Now that we have installed required packages, lets download validation dataset from official LibriSpeech [website](https://www.openslr.org/12). It may take couple of seconds depending on your internet connection.

In [2]:
!wget https://www.openslr.org/resources/12/dev-clean.tar.gz
!tar -xf dev-clean.tar.gz

DATA_DIR = "LibriSpeech/dev-clean"

--2021-08-06 01:40:03--  https://www.openslr.org/resources/12/dev-clean.tar.gz
Resolving www.openslr.org (www.openslr.org)... 46.101.158.64
Connecting to www.openslr.org (www.openslr.org)|46.101.158.64|:443... connected.
HTTP request sent, awaiting response... 200 OK
Length: 337926286 (322M) [application/x-gzip]
Saving to: ‘dev-clean.tar.gz’


2021-08-06 01:40:21 (18.5 MB/s) - ‘dev-clean.tar.gz’ saved [337926286/337926286]
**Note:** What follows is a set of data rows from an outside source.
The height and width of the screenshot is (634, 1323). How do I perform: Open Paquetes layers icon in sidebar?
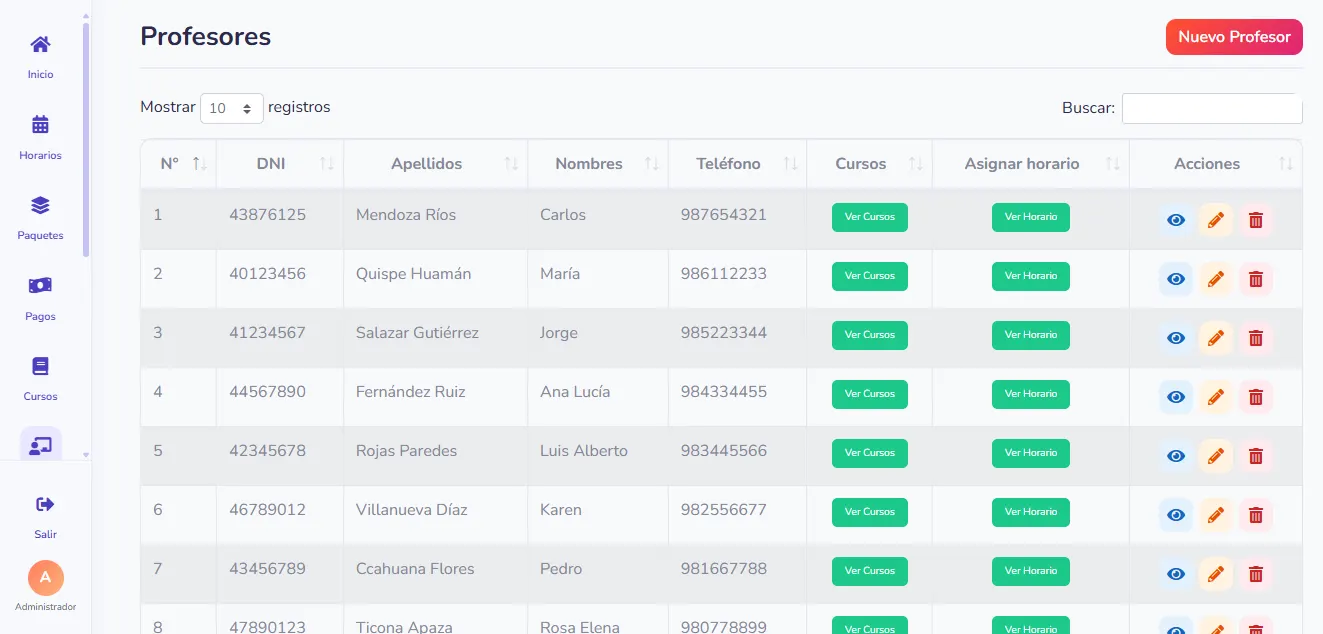[x=40, y=205]
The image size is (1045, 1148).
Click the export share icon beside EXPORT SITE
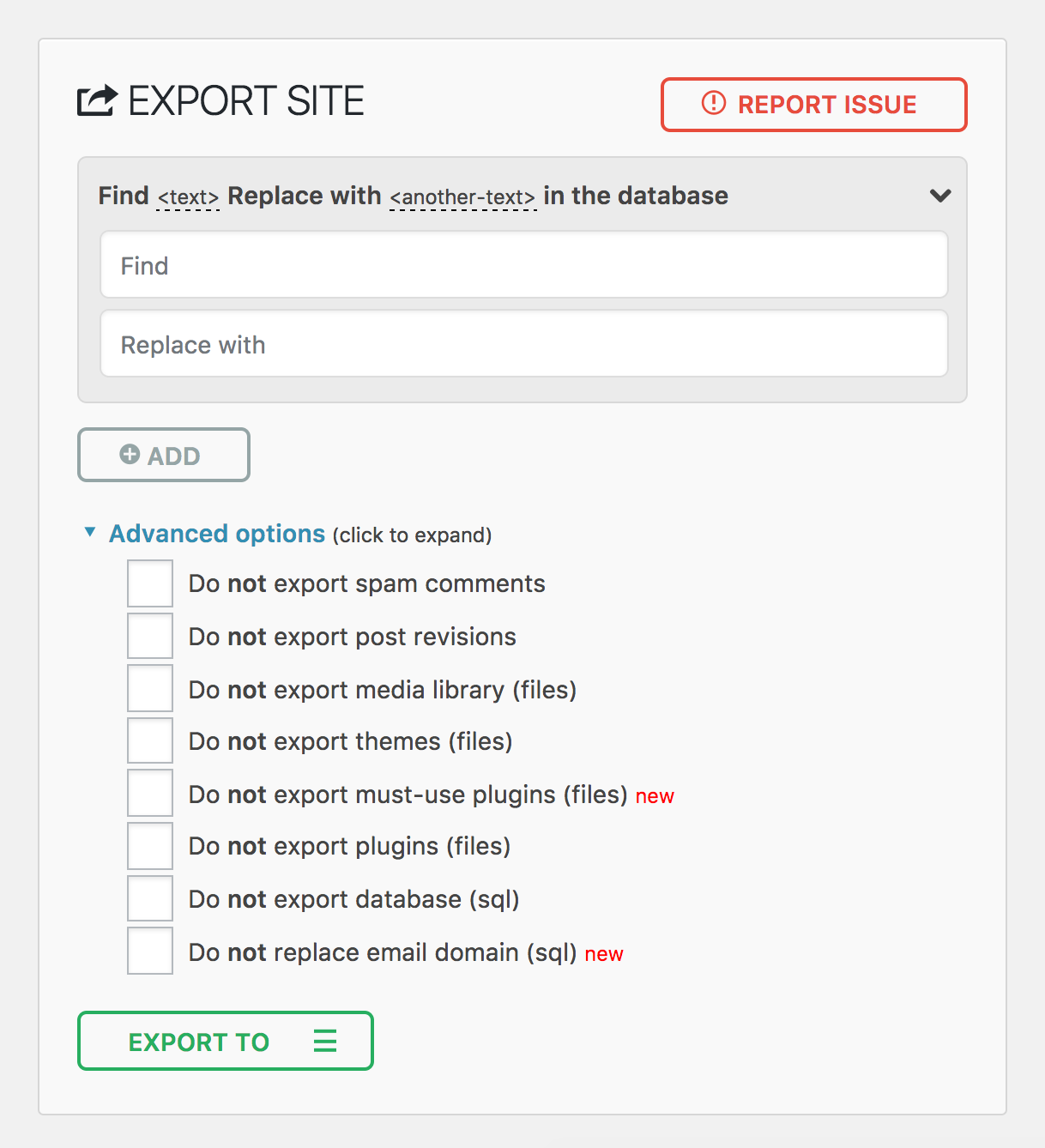point(96,100)
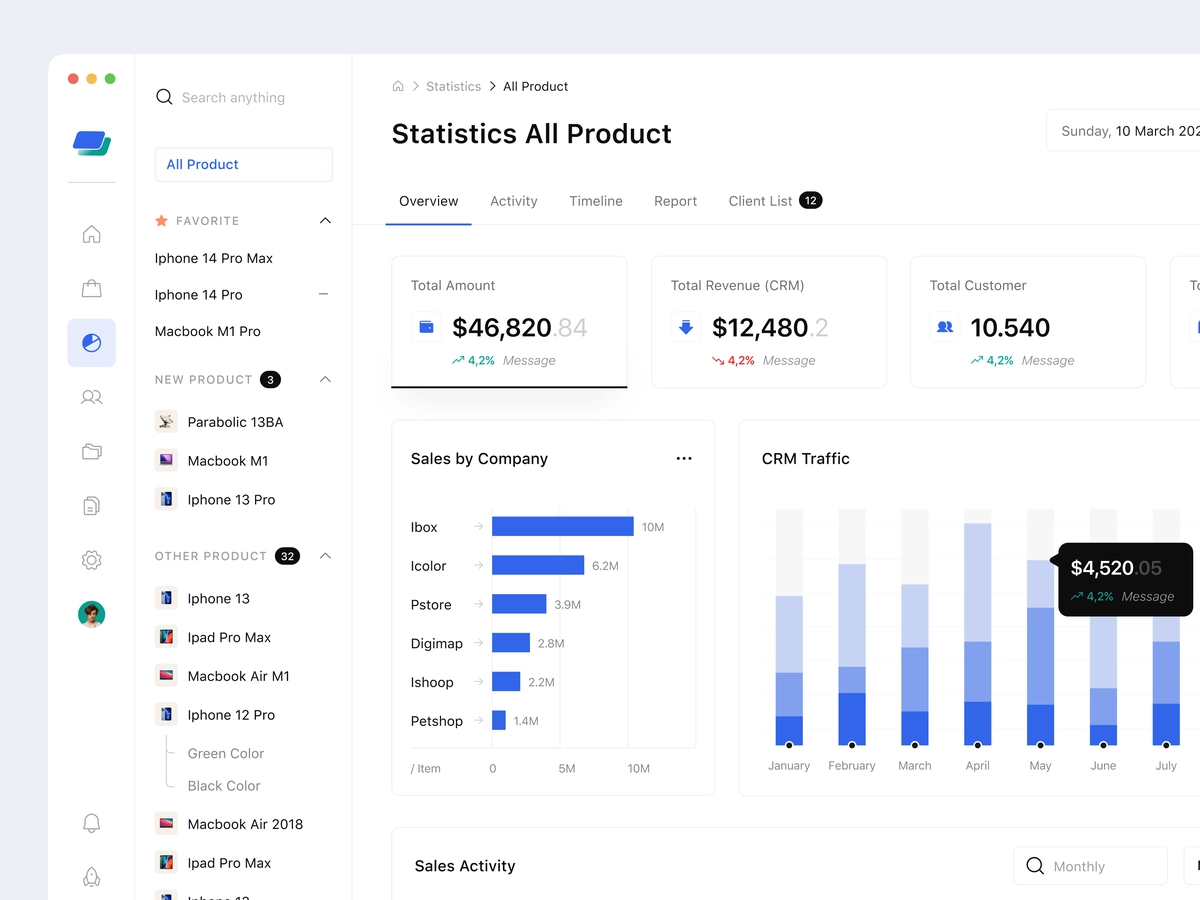Screen dimensions: 1200x900
Task: Collapse the New Product section chevron
Action: [x=325, y=380]

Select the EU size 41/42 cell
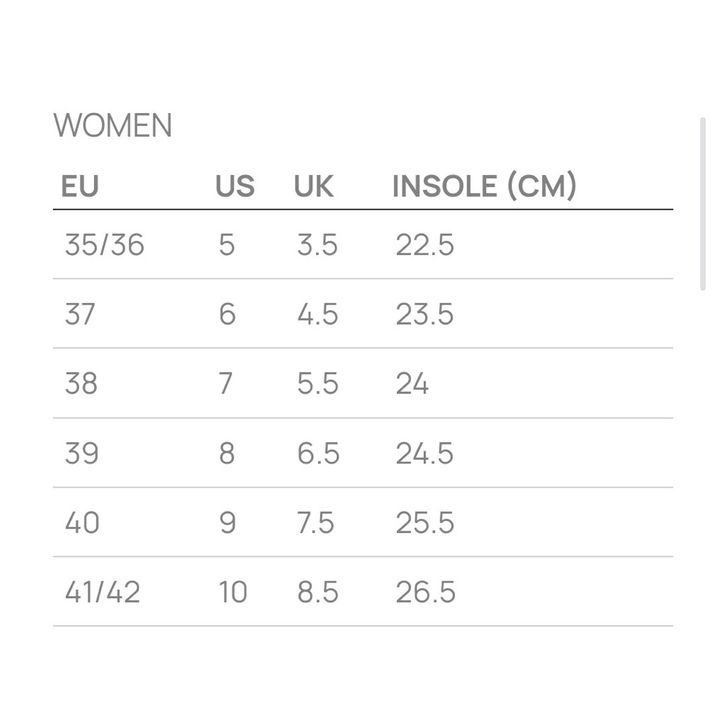(x=103, y=592)
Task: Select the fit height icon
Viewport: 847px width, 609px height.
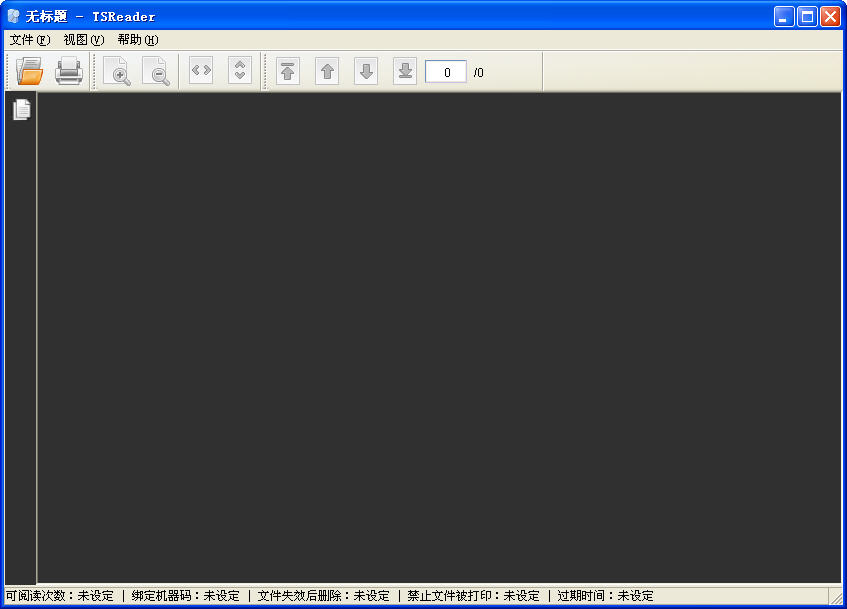Action: point(239,71)
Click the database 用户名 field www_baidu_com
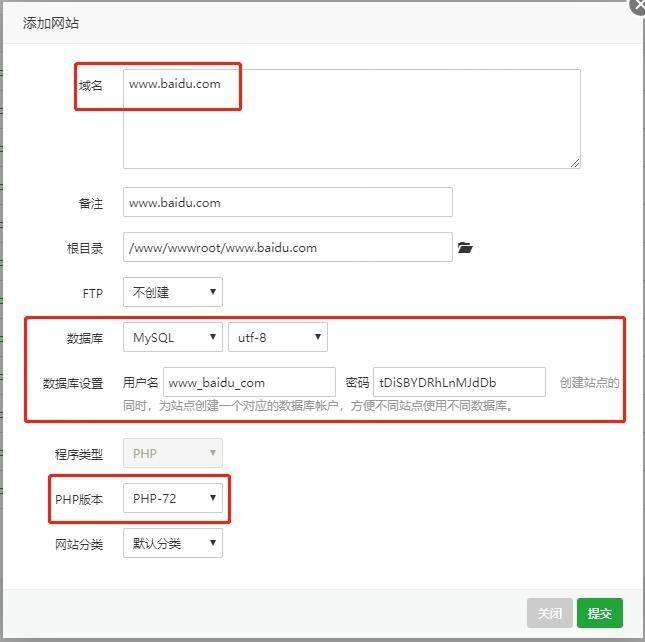Screen dimensions: 645x642 point(249,382)
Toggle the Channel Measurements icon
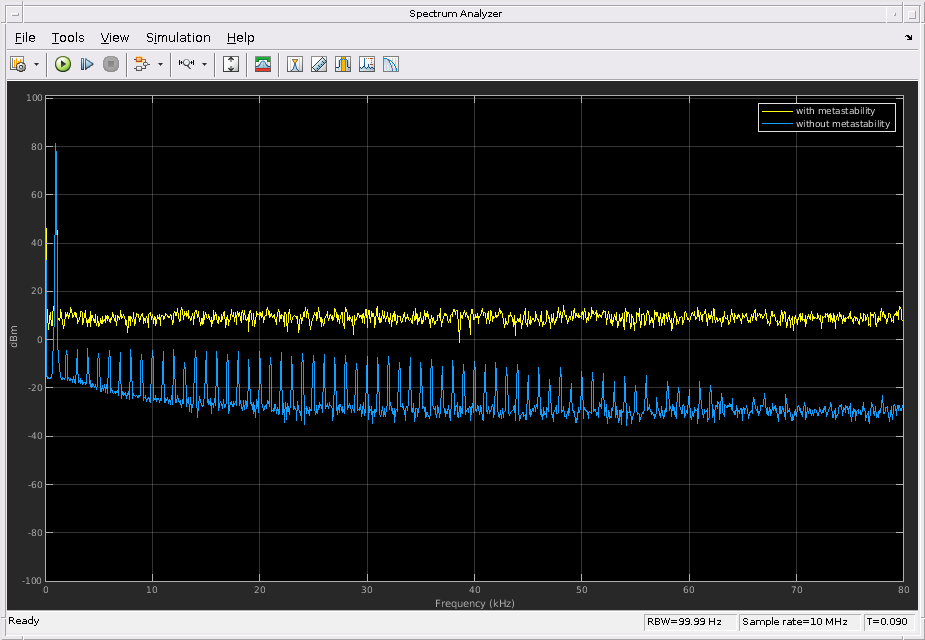This screenshot has height=640, width=925. tap(343, 64)
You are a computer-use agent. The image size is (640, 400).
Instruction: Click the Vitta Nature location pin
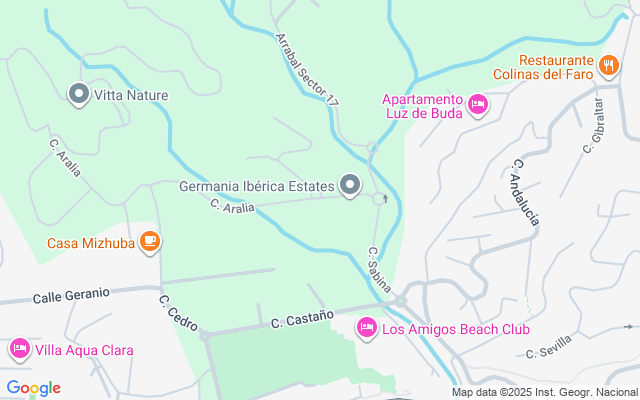(79, 94)
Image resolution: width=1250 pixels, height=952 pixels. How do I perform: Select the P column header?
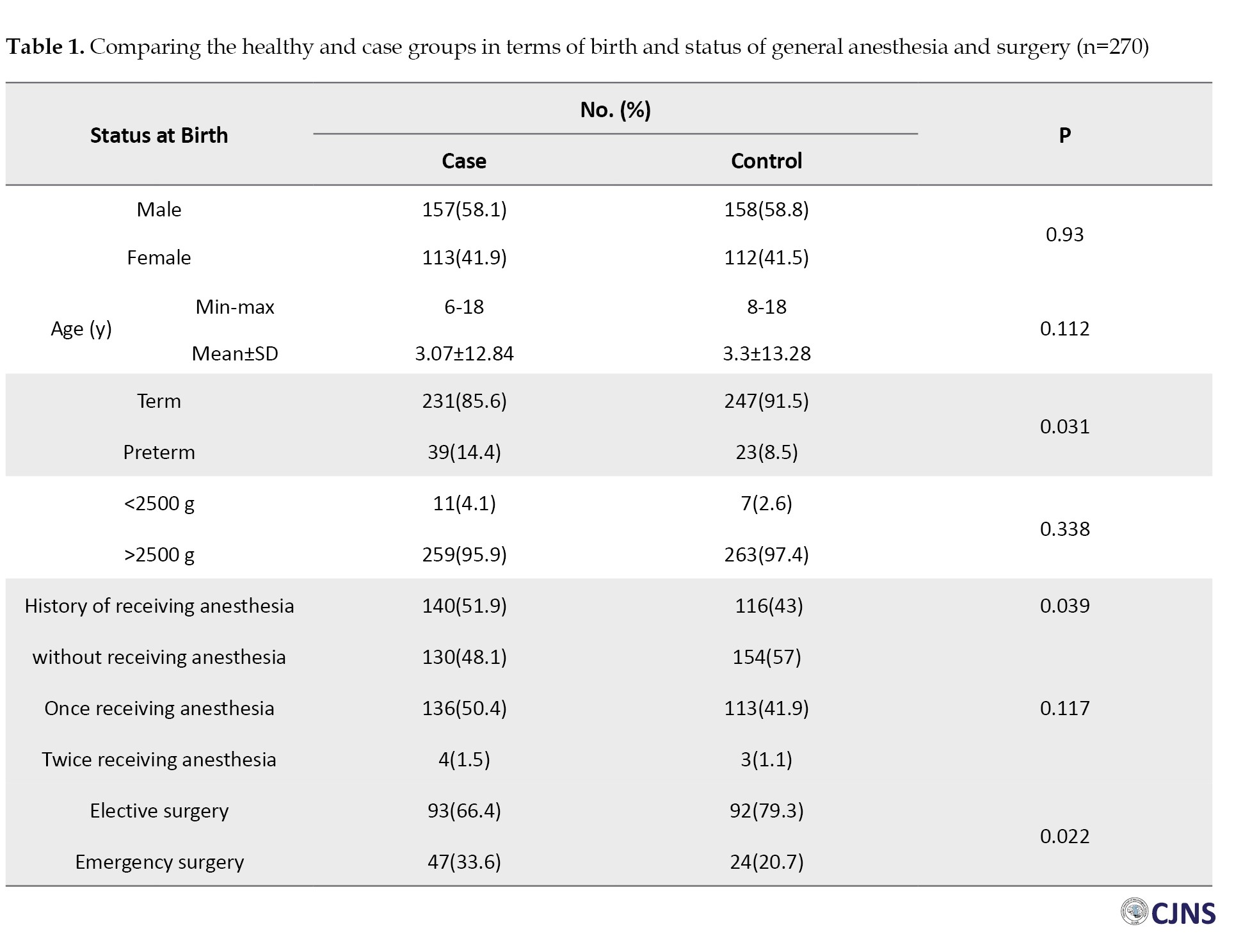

Let's import `Wav2Vec2Processor` and `Wav2Vec2ForCTC` from our installed `wav2vec2` package.

In [12]:
import tensorflow as tf
from wav2vec2 import Wav2Vec2ForCTC, Wav2Vec2Config

Now, we will instantiate all the classes from their default configurations. Convenient `.from_pretrained(...)` method will enable us to download pre-trained/fine-tuned weights automatically from HuggingFace Hub.

In [4]:
# from google.colab import auth
# auth.authenticate_user()

# model = Wav2Vec2ForCTC(Wav2Vec2Config())
# model(tf.random.uniform(shape=(1, 246000)))
# model.load_weights("gs://gsoc-weights/tf-wav2vec2-base/tf_model")

In [7]:
# TODO: delete this cell later & uncomment above cell
model = Wav2Vec2ForCTC.from_pretrained("vasudevgupta/gsoc-wav2vec2-base-960h")

Downloading model weights from https://huggingface.co/vasudevgupta/gsoc-wav2vec2-base-960h ... Done
Total number of loaded variables: 213


`processor` will help us to convert raw speech into required format which can be accepted into our `Wav2Vec2ForCTC` model. Eg: Normalizing the speech w.r.to frames axis.

`tokenizer` will convert our model outputs into string and will take care of removal of special tokens (depending on your tokenizer configuration).

<!-- For getting out of box performance with TensorFlow-2, we will be decorating our forward pass with `tf.function(...)`. Argument `jit_compile=True` will result in compilation of python code using **XLA** and will fuse operations to be able to generate very efficient code for accelerators. -->

In [8]:
def tf_forward(speech):
  tf_out = model(speech, training=False)
  return tf.squeeze(tf.argmax(tf_out, axis=-1))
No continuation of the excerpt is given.